When they’re under stress, bacteria start mutating to produce one or more DNA variants that make it possible for the bacteria to survive and reproduce. But mutating is dangerous under normal circumstances as it weakens the bacteria. The trick, therefore, is finding the balance between too many and too few mutations. Losing this balance means hypermutation: the cell mutates much more quickly than it normally does, eventually leading to death.
As scientific knowledge about the role of hypermutation is still limited, KU Leuven researchers examined its underlying mechanism in the gut bacteria Escherichia coli. “E.coli is a notorious cause of diarrhoea, but most E.coli strains are in fact harmless gut bacteria found in human beings and animals,” says Professor Jan Michiels. “Exposure to high, near-lethal concentrations of ethanol triggers hypermutation in the E.coli. We were surprised to find that the speed of hypermutation in the bacteria can rapidly be changed: the bacteria mutate more quickly in higher concentrations of ethanol and more slowly when the ethanol stress is relieved. As soon as the danger is past, the bacteria step on the brake and try to revert to their normal state, without hypermutation.”
Hypermutation made it possible to select E.coli mutants that are very resistant to ethanol. This offers new perspectives for research on biofuel production.

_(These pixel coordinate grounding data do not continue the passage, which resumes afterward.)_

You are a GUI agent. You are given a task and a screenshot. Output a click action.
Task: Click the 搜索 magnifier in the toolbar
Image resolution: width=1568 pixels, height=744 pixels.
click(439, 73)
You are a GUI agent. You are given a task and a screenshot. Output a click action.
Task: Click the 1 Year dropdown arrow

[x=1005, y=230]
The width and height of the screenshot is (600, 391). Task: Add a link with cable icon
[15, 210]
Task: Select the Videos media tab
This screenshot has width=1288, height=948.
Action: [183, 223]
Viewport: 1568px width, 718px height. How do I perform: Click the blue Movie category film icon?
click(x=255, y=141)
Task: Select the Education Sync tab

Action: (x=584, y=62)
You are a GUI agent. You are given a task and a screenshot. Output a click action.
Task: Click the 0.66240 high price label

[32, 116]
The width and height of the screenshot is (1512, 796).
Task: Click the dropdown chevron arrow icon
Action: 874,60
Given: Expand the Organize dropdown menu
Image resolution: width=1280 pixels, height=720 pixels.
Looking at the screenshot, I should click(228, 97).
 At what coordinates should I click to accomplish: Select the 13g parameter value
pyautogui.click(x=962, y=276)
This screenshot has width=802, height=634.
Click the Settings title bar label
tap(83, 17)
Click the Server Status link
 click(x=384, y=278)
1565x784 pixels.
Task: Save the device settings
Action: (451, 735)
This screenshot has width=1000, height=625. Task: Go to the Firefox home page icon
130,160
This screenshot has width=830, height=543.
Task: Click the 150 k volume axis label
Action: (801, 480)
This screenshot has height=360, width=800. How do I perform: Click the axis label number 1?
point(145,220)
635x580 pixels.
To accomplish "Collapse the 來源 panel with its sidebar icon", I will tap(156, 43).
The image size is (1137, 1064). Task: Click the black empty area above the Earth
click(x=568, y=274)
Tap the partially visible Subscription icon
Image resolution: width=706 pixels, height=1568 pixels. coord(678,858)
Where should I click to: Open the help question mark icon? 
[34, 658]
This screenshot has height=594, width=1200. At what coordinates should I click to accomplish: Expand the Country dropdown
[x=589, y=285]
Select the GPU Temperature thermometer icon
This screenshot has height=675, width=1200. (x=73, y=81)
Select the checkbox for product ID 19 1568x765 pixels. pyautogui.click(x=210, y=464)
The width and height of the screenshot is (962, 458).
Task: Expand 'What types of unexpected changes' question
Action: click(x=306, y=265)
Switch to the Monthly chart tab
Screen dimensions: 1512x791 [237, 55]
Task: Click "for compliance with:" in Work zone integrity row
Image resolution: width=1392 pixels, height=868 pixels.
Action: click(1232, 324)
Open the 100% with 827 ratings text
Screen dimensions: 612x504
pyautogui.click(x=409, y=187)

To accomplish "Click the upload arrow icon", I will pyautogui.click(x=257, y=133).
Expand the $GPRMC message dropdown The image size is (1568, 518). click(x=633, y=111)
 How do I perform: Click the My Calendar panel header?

Hypermutation allowed the bacteria to survive ethanol stress and enabled the researchers to selectE.coli mutants that are very resistant to ethanol. This offers new perspectives for research on biofuel production. “In the biofuel production process sugar is derived from plant residues and similar waste products. This sugar, in turn, is converted into ethanol. E.coli bacteria can be used for this purpose: they can convert sugars into ethanol but are eventually killed by the ethanol they produce. The hypermutation enabled us to obtain variants that are less susceptible to ethanol and that grow quickly. This means that we might be able to use them for more efficient biofuel production.”
“Another application is the fight against the antibiotic resistance of bacteria and the resistance of cancer cells to chemotherapy,” doctoral student Toon Swings adds. “Antibiotics pose a deadly threat to bacteria. The bacteria protect themselves by mutating and, as a result, they develop antibiotic resistance. The same applies to cancer cells after a treatment. Therefore, blocking hypermutation could form a possible treatment or perhaps even a new co-therapy.”